Me: *turning to him, startled* “I will be right with you, sir.”

Male Customer: “You d***-well had better be. I am not going to wait here all day for service!”

Female Customer: *sensing an issue* “It’s fine if you want to help him first; I am still choosing, anyway.”

Me: *to Male Customer* “Yes, sir, how may I help you today?”

Male Customer: *waving his ID in my face* “Well, this is the license counter, ain’t it? So OBVIOUSLY I want a LICENSE, don’t I?”

Me: *pointing to the poster size sign he is currently standing right in front of* “I apologize, sir, but we cannot issue licenses at this time. The closest license retailer to us is on [Road five minutes away].”

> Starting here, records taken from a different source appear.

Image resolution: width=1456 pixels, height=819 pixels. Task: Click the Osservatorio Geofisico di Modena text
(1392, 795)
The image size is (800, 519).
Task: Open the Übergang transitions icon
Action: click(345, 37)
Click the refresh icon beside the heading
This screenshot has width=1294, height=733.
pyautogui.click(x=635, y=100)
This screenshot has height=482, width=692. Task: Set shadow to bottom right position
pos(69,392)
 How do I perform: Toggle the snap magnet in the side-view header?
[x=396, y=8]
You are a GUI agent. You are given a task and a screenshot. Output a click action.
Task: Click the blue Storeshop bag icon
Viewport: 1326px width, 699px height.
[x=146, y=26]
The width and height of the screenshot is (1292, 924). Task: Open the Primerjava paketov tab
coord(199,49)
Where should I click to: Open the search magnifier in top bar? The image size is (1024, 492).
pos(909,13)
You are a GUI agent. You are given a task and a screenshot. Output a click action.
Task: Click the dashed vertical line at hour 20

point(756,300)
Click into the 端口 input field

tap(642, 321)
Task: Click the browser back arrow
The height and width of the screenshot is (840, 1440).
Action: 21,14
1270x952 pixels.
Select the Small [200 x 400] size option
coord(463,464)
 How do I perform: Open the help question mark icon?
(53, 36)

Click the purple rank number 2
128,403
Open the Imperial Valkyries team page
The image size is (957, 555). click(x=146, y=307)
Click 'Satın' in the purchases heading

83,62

Male Customer: *cramming his wallet back in his pocket* “You just don’t know how to print a f***ing license. Where’s someone else to help?”

Me: “Sir, you can have one issued to you on [Road five minutes away] by [Sister Store] or by [Competitor Store on same road]. We cannot print any licenses at this time. I apologize for the inconvenience.”

Male Customer: “I ain’t goin’ to [Road five minutes away] and I sure as s*** ain’t going to [Sister Store]. Where. Can. I. Get. A license. TODAY?!”

Me: “Sir, the closest place you can get one is [Road five minutes away] at [Sister Store] OR at [Competitor Store on same road].”

Male Customer: “Do you not understand…? Y’know what, NEVER MIND!” *storms away*

Me: “Have a great day!”

Male Customer: *shouting* “F*** YOU!”

Female Customer: *flabbergasted* “Does he know you work around knives? I would cut his balls right off!”


Just A Spoon Full Of Idiocy Helps The Medicine Go Down

| USA | Crazy Requests, Health & Body, Popular

(A patient has come in to be evaluated for an anxiety attack. He has a history of this in his chart, and has been prescribed medication for the condition.)

Doctor: “So, I see you’ve been here before for anxiety in the past. Was today similar to your previous visits?”

Patient: “Yeah. It’s just that I’ve been getting more and more anxious lately.”

Doctor: “When did your symptoms start getting worse?”

Patient: “Oh, about three months ago when I stopped taking my anxiety medications.”

Doctor: “So… you are saying you stopped taking your medication and now your symptoms are getting worse?”

Patient: “Yeah. I read somewhere that pills are bad for you, so I just stopped taking everything.”

Doctor: “I… Well, if you won’t take any medications, what exactly were you hoping we could do for you today?”

Patient: “Fix me! But, like, without medicine?”